The last option involves dividing 24-EDO using the Whole Tone scale and filling in the gaps. There are only two ways to do this: one creates the chromatic scale as usual; the other is a sort of hyper-augmented scale that might be well worth investigating:

1   :   ['C', 'Ct', 'D', 'Dt', 'E', 'Et', 'F#', 'Gd', 'G#', 'Ad', 'A#', 'Bd']

Many of these tunings have a foot in conventional 20th century harmony, especially the Scriabin school, with those whole-tone and octatonic scales dominating; this gives us a point of refence, at least. And what sounds they are! Queasy, spacetime-continuum-bending intervals and modulations that seem to pass through other dimensions; weird, alien, outer-space stuff that in the 1920s would have seemed like the background music to an H G Wells novel. Or -- better -- an H G Wells movie, a medium for the future rather than the past:

This is about all I got out of my reading of Wyshnegradsky's book. It's short and quite concerned with quarter-tone extensions of tonal harmony, which is only tangentially interesting to me. But it's also just a bit thin because (like the posts I do here) it's theory-before-practice: it's an attempt to lay out some things that might turn out to be interesting. But quarter-tone music never took off as a musical practice, so those things didn't get worked out and expanded. Maybe in the future that will happen; you have people like Adam Neely and Joseph Collier starting to popularize microtones in tonal contexts now so who knows?

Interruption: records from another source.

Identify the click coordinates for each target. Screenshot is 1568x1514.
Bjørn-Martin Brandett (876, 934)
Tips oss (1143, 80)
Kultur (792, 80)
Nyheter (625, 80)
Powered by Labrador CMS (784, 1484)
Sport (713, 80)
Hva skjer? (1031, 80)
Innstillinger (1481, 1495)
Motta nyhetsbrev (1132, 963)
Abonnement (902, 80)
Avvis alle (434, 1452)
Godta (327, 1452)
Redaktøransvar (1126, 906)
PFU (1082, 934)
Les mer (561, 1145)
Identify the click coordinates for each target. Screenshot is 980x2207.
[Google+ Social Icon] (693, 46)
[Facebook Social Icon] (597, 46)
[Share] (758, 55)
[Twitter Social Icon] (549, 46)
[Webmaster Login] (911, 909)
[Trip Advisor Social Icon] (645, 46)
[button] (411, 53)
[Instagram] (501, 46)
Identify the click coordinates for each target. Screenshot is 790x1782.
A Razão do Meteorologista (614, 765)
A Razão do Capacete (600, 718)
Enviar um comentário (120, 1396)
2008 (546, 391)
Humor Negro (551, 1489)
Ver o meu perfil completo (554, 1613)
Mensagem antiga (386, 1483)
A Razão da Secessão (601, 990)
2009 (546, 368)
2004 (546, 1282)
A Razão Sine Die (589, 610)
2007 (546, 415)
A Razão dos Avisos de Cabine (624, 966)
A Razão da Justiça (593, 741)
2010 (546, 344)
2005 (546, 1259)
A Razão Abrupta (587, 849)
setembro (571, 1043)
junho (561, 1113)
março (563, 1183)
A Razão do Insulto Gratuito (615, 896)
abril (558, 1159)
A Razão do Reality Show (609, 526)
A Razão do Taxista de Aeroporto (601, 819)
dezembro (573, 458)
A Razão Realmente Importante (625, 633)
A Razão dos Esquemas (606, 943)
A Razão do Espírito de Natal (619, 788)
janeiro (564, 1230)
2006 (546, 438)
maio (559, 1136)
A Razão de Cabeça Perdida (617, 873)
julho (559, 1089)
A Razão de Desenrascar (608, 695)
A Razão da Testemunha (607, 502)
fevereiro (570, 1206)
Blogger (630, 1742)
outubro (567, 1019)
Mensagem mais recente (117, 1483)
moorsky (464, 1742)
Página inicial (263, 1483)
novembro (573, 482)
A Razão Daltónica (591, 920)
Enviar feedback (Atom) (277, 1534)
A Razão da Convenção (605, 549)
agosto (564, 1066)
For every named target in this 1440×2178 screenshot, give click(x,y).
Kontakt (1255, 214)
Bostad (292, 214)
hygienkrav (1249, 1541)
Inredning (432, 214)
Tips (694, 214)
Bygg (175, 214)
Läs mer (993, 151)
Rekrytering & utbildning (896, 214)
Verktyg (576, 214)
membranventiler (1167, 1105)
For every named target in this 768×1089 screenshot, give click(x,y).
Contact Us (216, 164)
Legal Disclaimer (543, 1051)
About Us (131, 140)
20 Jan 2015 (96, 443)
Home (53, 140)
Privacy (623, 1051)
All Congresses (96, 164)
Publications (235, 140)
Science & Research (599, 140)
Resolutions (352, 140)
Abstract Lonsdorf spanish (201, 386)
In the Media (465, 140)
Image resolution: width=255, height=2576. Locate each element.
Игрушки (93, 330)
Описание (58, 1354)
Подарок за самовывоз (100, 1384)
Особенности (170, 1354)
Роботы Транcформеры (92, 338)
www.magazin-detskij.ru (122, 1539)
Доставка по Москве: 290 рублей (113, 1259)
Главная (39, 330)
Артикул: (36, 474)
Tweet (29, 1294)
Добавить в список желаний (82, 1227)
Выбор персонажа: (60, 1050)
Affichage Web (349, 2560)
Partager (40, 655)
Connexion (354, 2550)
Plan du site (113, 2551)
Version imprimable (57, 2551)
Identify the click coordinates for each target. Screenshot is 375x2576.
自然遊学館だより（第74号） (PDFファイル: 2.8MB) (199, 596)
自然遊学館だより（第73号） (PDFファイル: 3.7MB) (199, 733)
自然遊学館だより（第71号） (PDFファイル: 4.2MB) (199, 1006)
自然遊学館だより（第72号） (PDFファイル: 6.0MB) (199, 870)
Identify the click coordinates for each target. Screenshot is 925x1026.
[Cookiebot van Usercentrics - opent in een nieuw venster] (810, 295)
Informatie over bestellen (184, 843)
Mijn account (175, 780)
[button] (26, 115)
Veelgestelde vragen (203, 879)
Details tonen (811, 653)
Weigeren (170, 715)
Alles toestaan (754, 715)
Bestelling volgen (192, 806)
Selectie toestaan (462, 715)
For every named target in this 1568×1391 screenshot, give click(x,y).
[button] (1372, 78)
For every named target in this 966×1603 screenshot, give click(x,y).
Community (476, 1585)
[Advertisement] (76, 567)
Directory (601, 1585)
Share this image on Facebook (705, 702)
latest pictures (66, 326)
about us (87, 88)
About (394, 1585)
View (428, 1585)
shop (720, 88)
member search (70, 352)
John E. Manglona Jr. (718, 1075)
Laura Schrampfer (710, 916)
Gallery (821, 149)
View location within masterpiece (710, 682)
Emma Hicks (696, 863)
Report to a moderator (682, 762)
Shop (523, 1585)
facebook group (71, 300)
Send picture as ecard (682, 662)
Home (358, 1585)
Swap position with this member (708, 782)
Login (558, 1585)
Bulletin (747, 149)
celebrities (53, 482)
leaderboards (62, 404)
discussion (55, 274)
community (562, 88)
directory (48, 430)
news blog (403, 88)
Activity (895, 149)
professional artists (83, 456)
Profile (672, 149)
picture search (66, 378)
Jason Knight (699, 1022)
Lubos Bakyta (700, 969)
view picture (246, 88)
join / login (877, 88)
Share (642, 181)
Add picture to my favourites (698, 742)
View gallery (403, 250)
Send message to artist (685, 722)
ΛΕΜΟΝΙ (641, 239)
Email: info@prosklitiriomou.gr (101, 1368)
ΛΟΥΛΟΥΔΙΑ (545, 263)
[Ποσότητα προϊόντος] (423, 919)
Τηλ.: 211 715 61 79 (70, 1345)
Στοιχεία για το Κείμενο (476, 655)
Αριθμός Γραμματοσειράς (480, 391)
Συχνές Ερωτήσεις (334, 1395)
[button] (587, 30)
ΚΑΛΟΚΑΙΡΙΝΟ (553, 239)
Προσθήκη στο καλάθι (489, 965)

My own sense of alternative tunings is that they're like parallel universes you can step into, like a dream or an acid trip: you put your hands down in familiar places but what they touch is transformed and liable to behave unexpectedly. Once I've found some interesting tunings I'd rather not build a great edifice of theory on top of them; I like the mystery.

If you like this approach too, I can highly recommend listening to the pioneers (and perhaps only practitioners) of quarter-tone music as a way to get your ears tuned up to what these tunings can do. I might put together some listening suggestions in a separate post.